無造作に伸びていれば豊かな性生活は望めない。
十分に愛撫できるはずがないと考えるからだ。
若いカップルが治療に来ることがある。
彼女になんらかの不定愁訴がある場合、僕は彼女一人に原因を求めない。
稲作をはじめとして肉体を酷使する労働が皆無となった現代、
全身運動に占めるセックスの割合が増大しているのではないかと睨んでいる。
そうなると彼女の冷えきった身体は、即座に心身の愛情不足を如実に表すにちがいない。
10代20代の若者である。
毎日でもあっていい。
むしろ問題は回数ではない。
現代の万般を貫く風潮。
即ち何かしら働きかければ、すぐさま白黒ついた結果が出るというインスタントな思考である。
それは幻想以外のなにものでもないのだが、意のままに支配しうるテレビゲーム世代には、
Aボタンを押せばジャンプする、というくらい簡単で当たり前の感覚なのだ。
話を戻せば、挿入至上主義、射精第一主義とでも言えようか。
心身の不調は冷えに起因するというのは定着してきたが、
からだかほてり、からだの中から燃え上がる情熱が本当の意味で心身を満たすという観点を忘れてはならないだろう。

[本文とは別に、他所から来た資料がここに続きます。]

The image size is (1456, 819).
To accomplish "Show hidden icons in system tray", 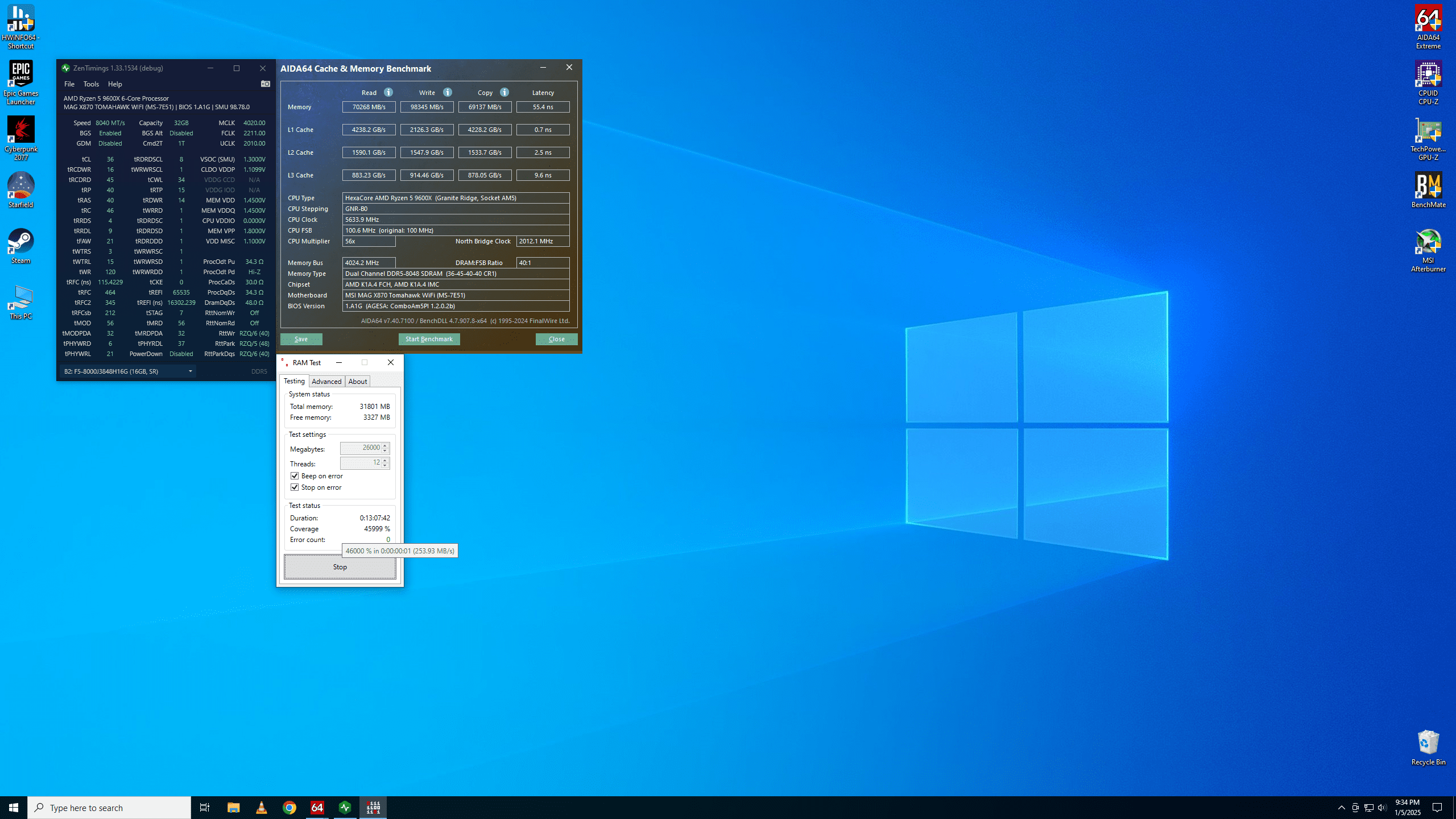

お互いの肌に触れ体温を感じながら徐々に息を高めていき、
勢いその頂点で絶頂を迎える営みにこそ醍醐味があって、
受精ありきのいかにも生物学的な射精に帰結していては、
たとえ快感が伴おうとも刹那的なカンフル剤でしかない。
根本からじっくり体質改善していこうとするならば、相応のプロセスを経ることを忌避してはならない。
むしろそれを楽しむくらいになりたい。
誰もがそれを理想としているにちがいない。
しかし資本主義の世の中で時間的な余裕も精神的な余裕もなくなってしまったと言う方が正しいのかもしれない。
我を捨てれば射精は執着するものではなく、忘れた頃に死角から、虚を衝くようにして、足りないところを補うようにして、ふいに襲ってくるものなのかもしれない。
欠くところのない円満という概念には、互いに補うという観点が不可欠だ。
挿入すらしなくてもいい。
究極的にはそんな境地に立ててこそ、持続可能な幸福感を伴った真の快感に巡り会えるのかもしれない。
行往坐臥一切の時勢、是れ精神的セックス…とな。